By pa360, Jan 23 2015 01:42PM
A barrel of oil is currently trading anywhere between about $45 and $48. This is a sharp contrast to seven months ago when the same commodity was trading at about $110. For those economies heavily reliant on oil revenues, the plummeting price of the commodity is disastrous news. But what does the price of a barrel of oil and the over-reliance of nation states on that product have to do with believernomics? Well it has to do with balance and the need to ensure that your economy is in balance and not out of balance.
Let me explain further, using three examples.
First, an economy is out of balance if it becomes over-exposed to risk. This over-exposure, which increases vulnerability, can happen for a number of reasons. It may, occur if an economy is over-reliant on a particular product or activity. During the good times this might be ok, but what happens if the market becomes volatile? In such a situation a lack of diversity will increase an economy's exposure to the shocks brought about when market conditions change. The earlier example of the falling price of oil is a case in point.

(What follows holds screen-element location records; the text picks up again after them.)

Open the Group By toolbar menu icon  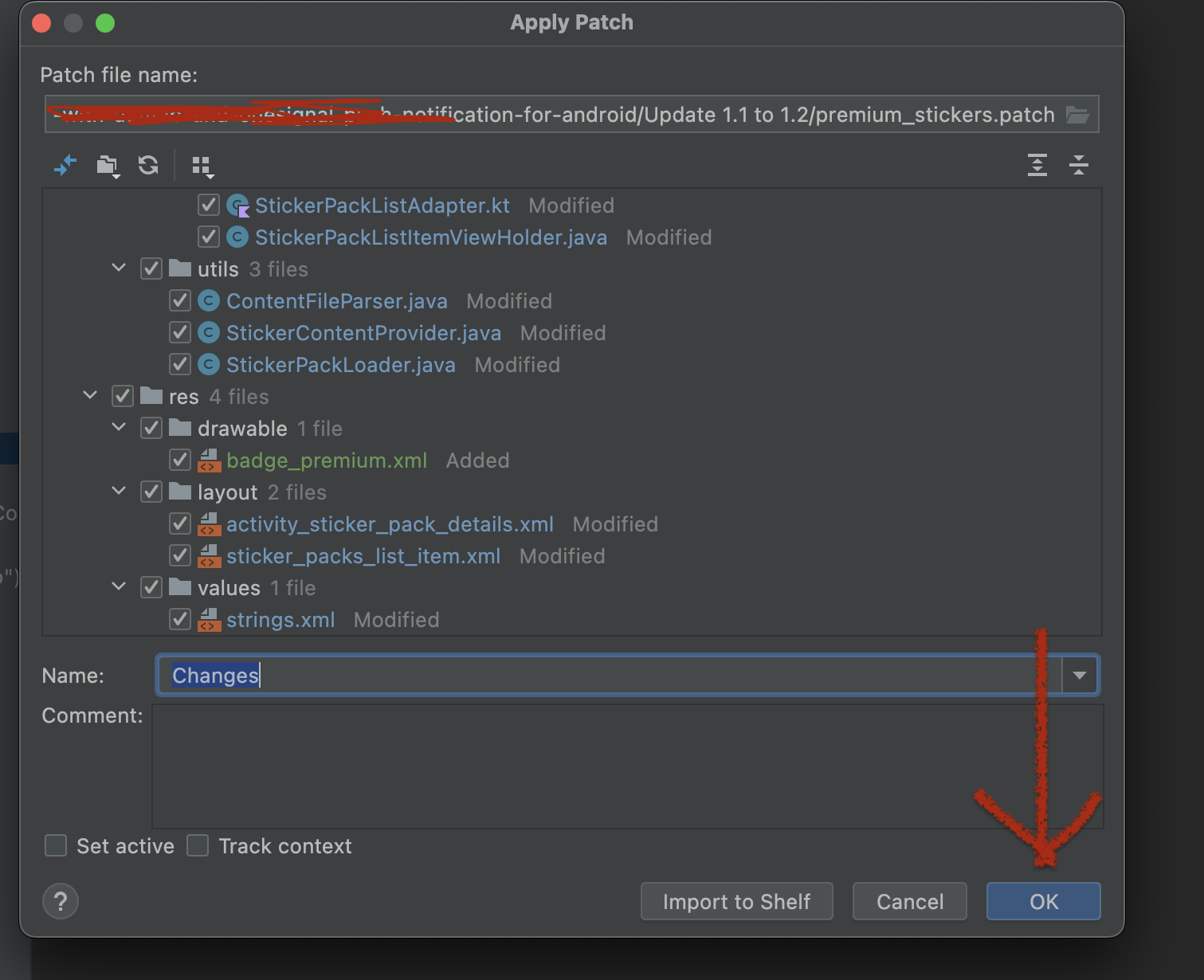[x=202, y=166]
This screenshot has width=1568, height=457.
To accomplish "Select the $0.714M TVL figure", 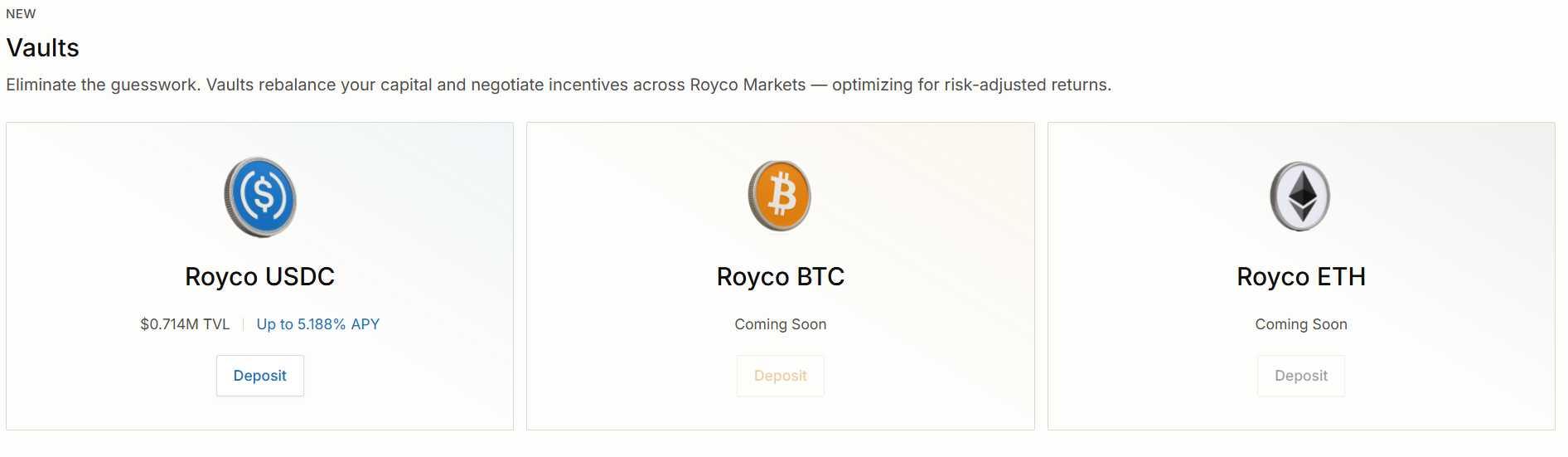I will (x=185, y=324).
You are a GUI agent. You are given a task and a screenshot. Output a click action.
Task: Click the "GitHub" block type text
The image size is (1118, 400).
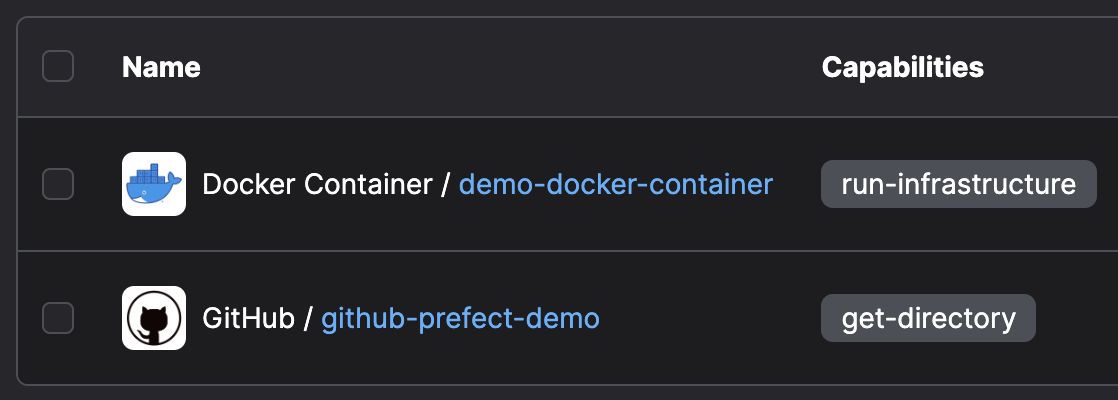(248, 319)
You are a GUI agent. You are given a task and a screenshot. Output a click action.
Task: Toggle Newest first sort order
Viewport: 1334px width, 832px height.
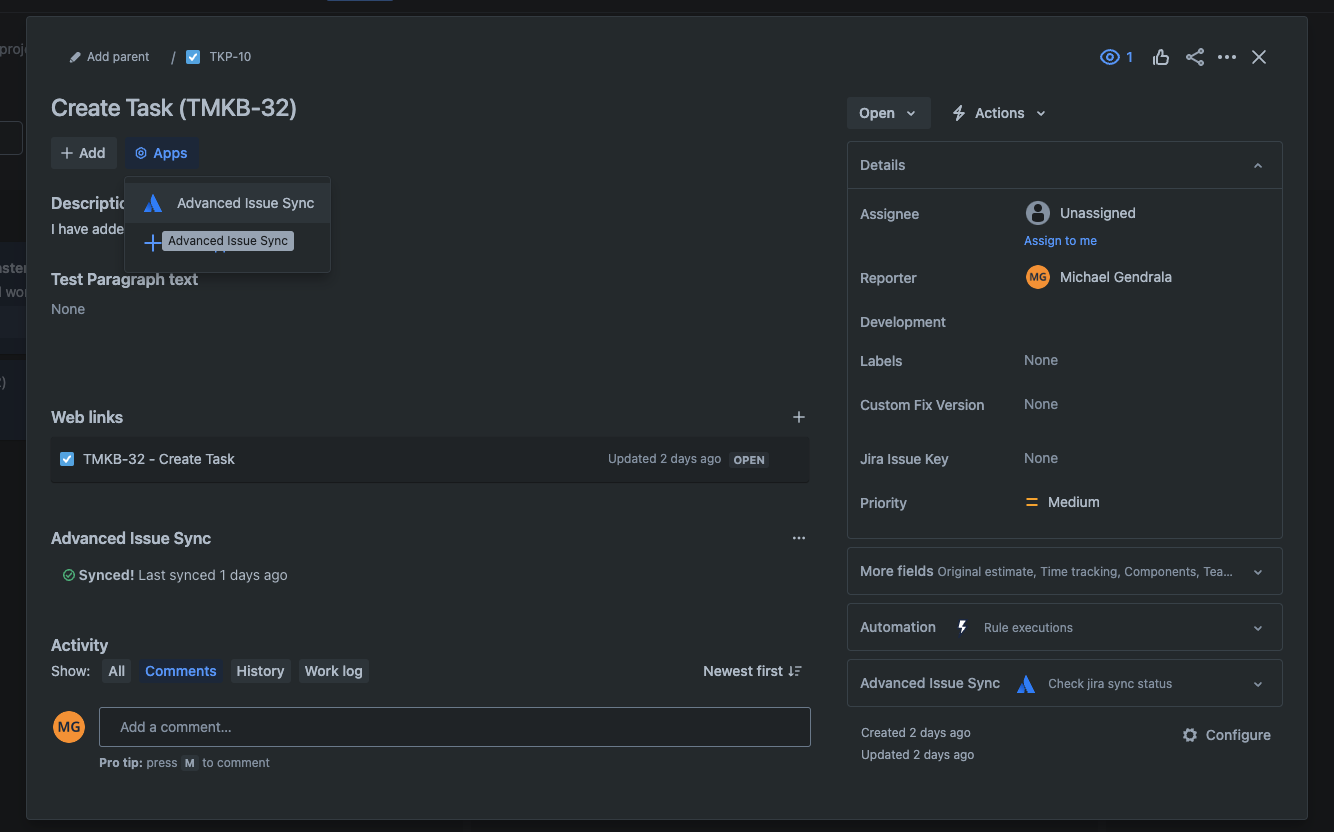[x=752, y=671]
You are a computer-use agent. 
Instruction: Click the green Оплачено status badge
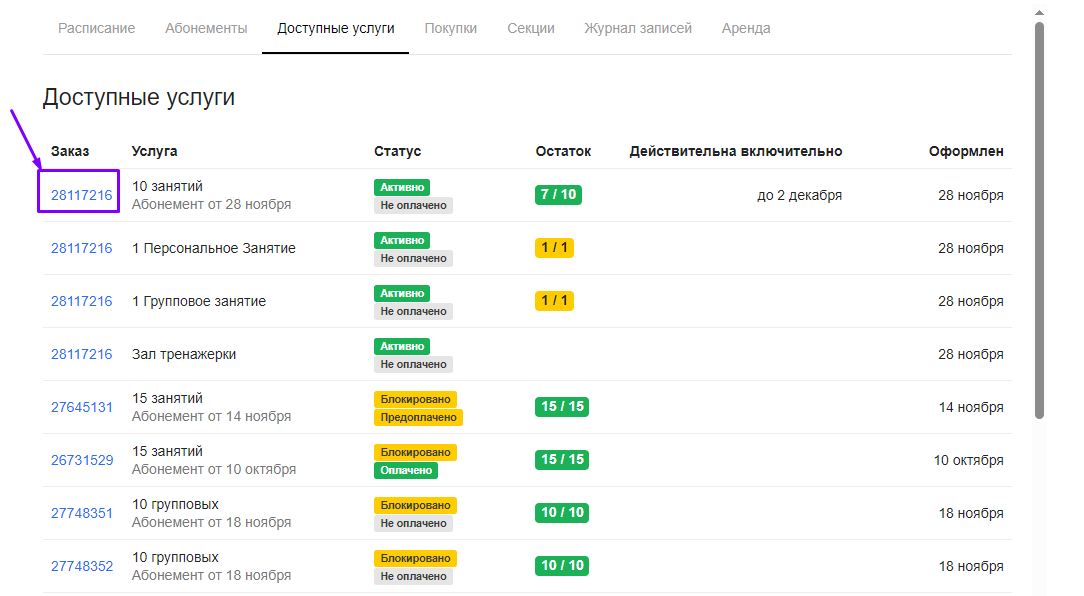(x=406, y=470)
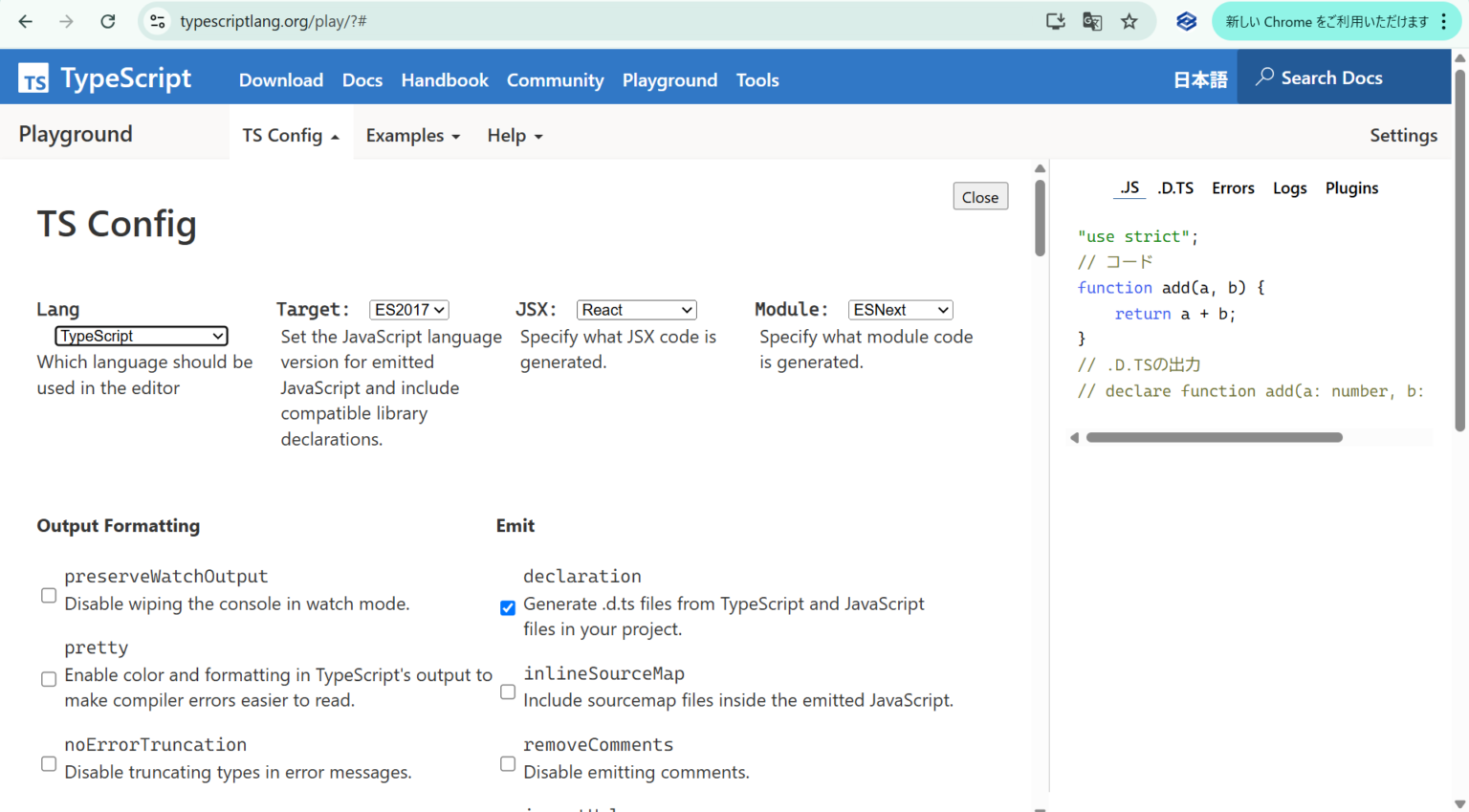Viewport: 1469px width, 812px height.
Task: Bookmark the page via the star icon
Action: point(1129,21)
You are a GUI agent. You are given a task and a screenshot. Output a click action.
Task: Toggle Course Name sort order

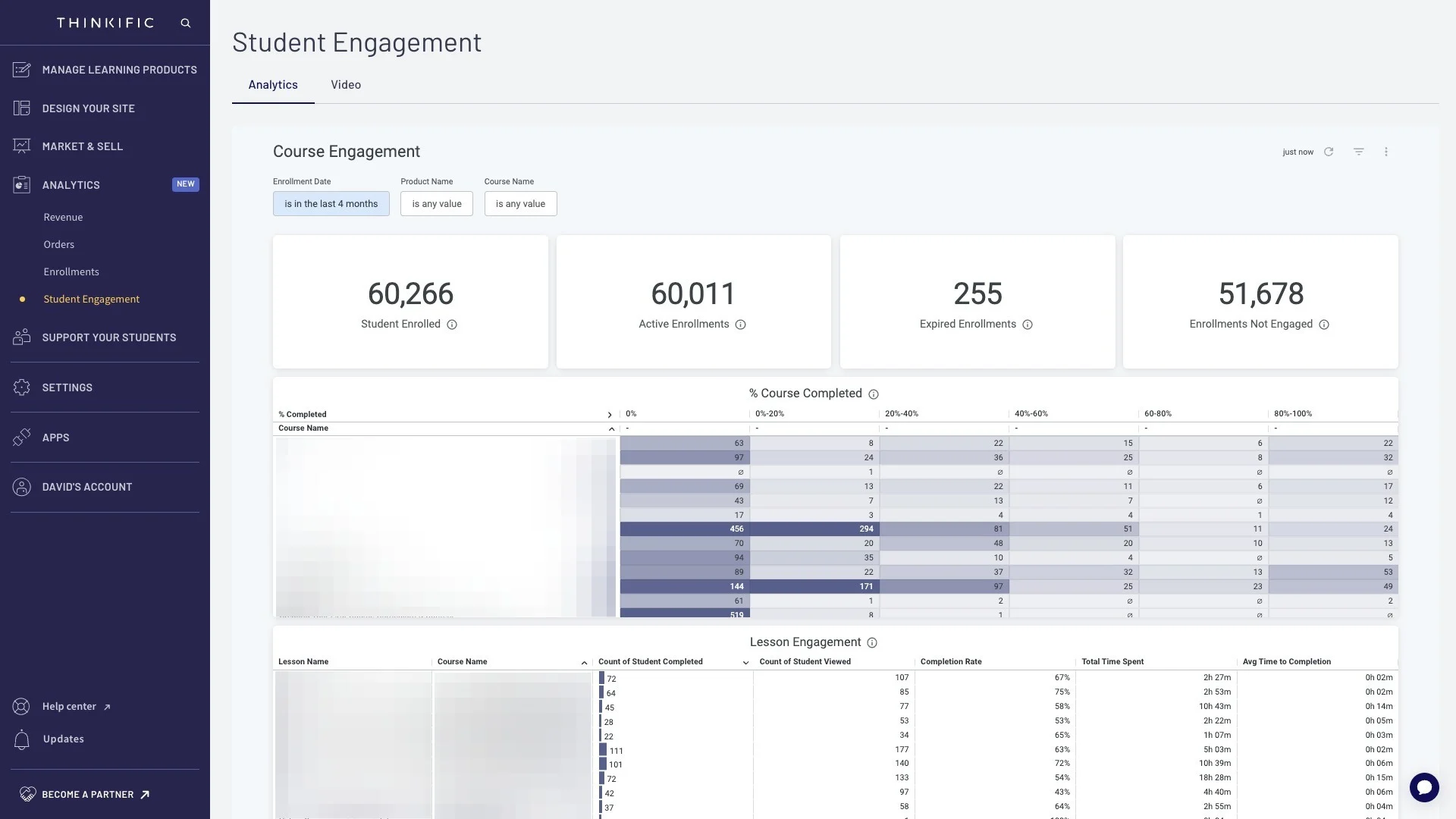click(612, 428)
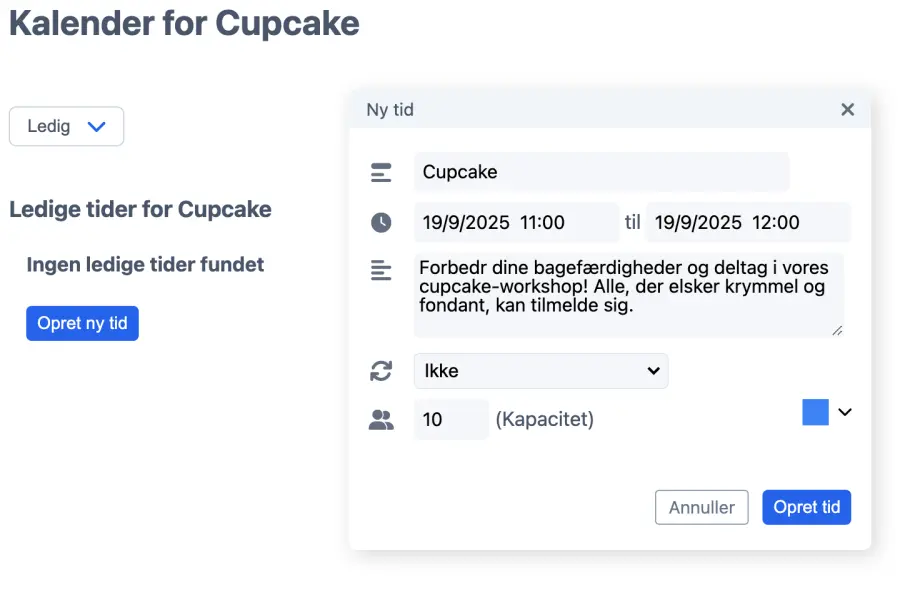The image size is (900, 598).
Task: Expand the color picker chevron
Action: (x=845, y=412)
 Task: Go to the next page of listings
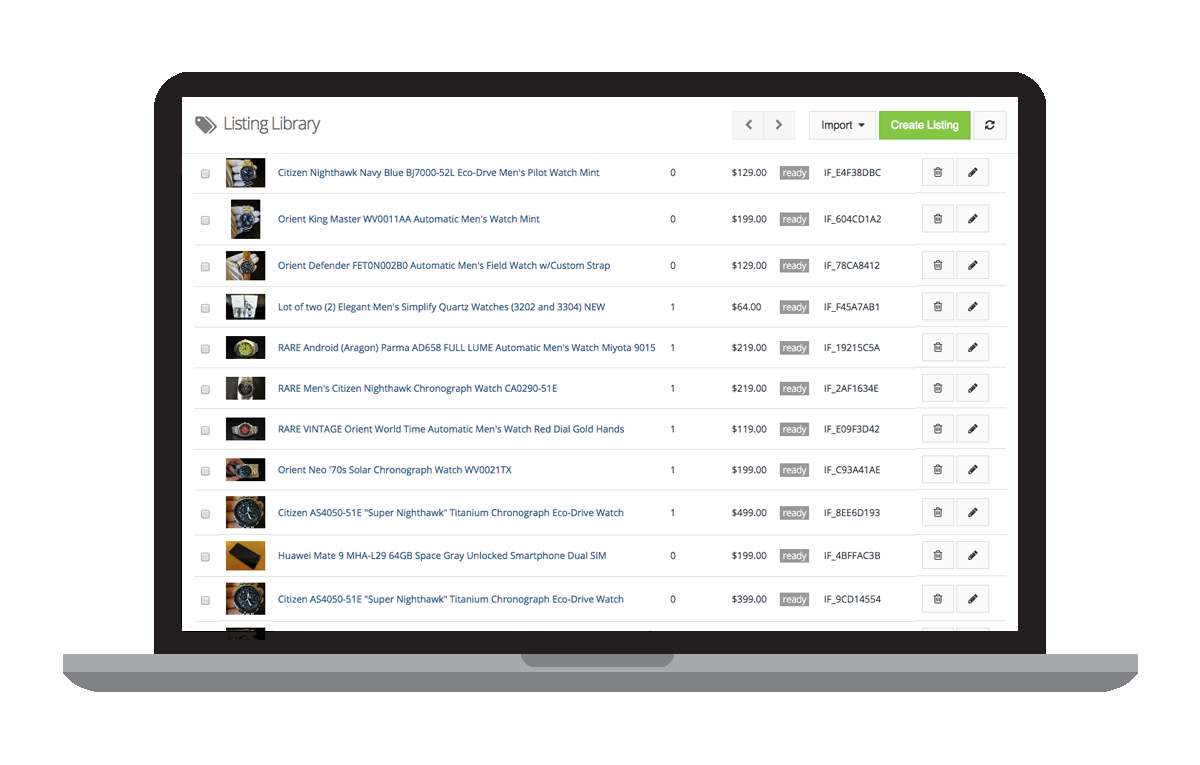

Second, an economy is out of balance if it is over-reliant on imports (which create deficit and debt) as opposed to exports (which generate revenue and income). In a situation where the value of your imports exceeds the value of your exports you have a trade deficit. In economics as in life, deficits are usually bad and surpluses are usually good.
Third, an economy is out of balance if those who it supports cannot live within their means. This situation occurs when outgoings (expenditure) exceed incomings (revenue) and is further exacerbated when spending is fuelled by unsustainable levels of borrowing. There is a simple rule of thumb here that if you spend more than you earn, you will end up in debt. You cannot live a champagne lifestyle on a beer budget.
Each one of these scenarios is applicable to your personal economy. If you are over-reliant on a particular skill or talent, you will be over-exposed to risk during times of uncertainty. However, by diversifying your skills base you will increase your business resilience and mitigate risks associated with market volatility. Likewise if you expect more than you give then you are basing your economy on a dependency culture that will lead to learned helplessness. Similarly, if your appetite for consumption is greater than the strength of your brand, you will become over-reliant on good-will for lines of 'credit' to which you are not entitled. This will not be the case if you have significant 'capital reserves' of trust and influence to draw upon.